* [PROBLEM]: Can you swap "screenshot" for "image" throughout the material and give the lines back otherwise unchanged, leaving out the pictures?

Entries on target coordinates:
◇ ◇ ◇ ◇ ◇
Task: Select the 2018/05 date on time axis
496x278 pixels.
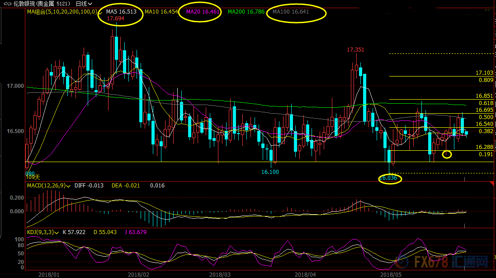Action: click(392, 274)
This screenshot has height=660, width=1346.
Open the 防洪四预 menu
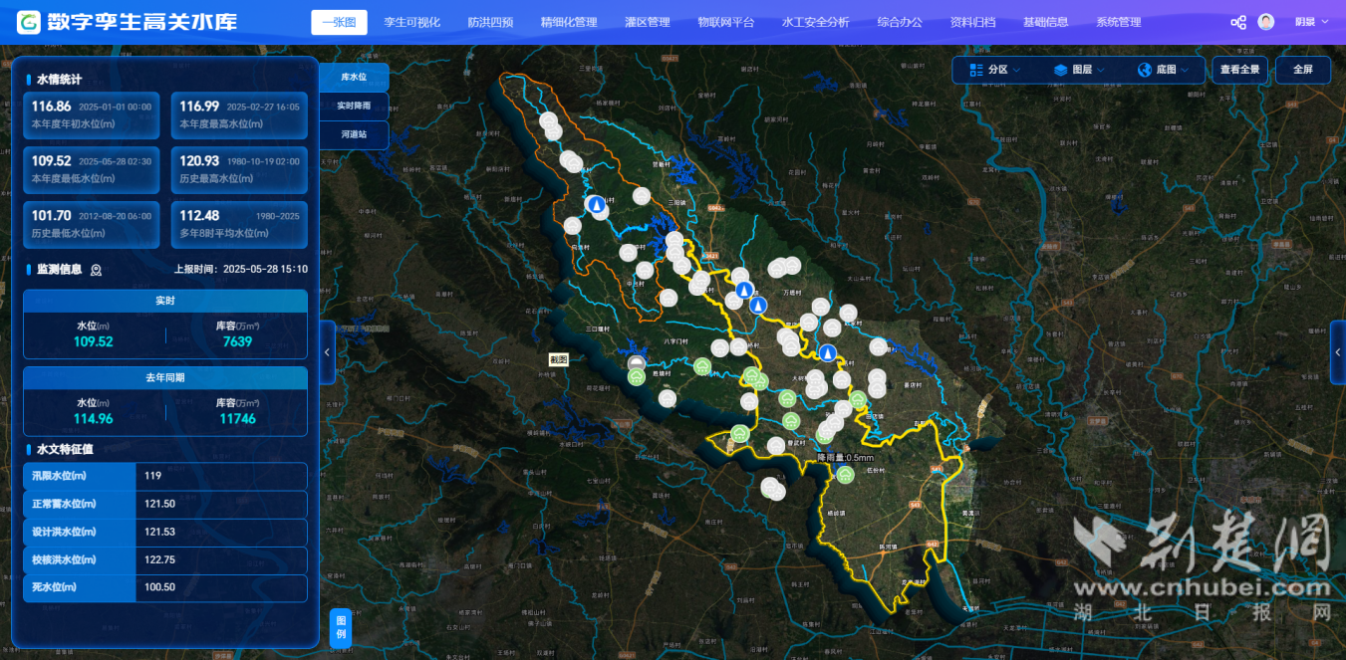pyautogui.click(x=490, y=22)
◇ ◇ ◇ ◇ ◇
* [ANSWER]:
Task: Select the 2018/05 date on time axis
496x278 pixels.
Action: click(392, 274)
This image has height=660, width=1346.
Open the 防洪四预 menu
pyautogui.click(x=490, y=22)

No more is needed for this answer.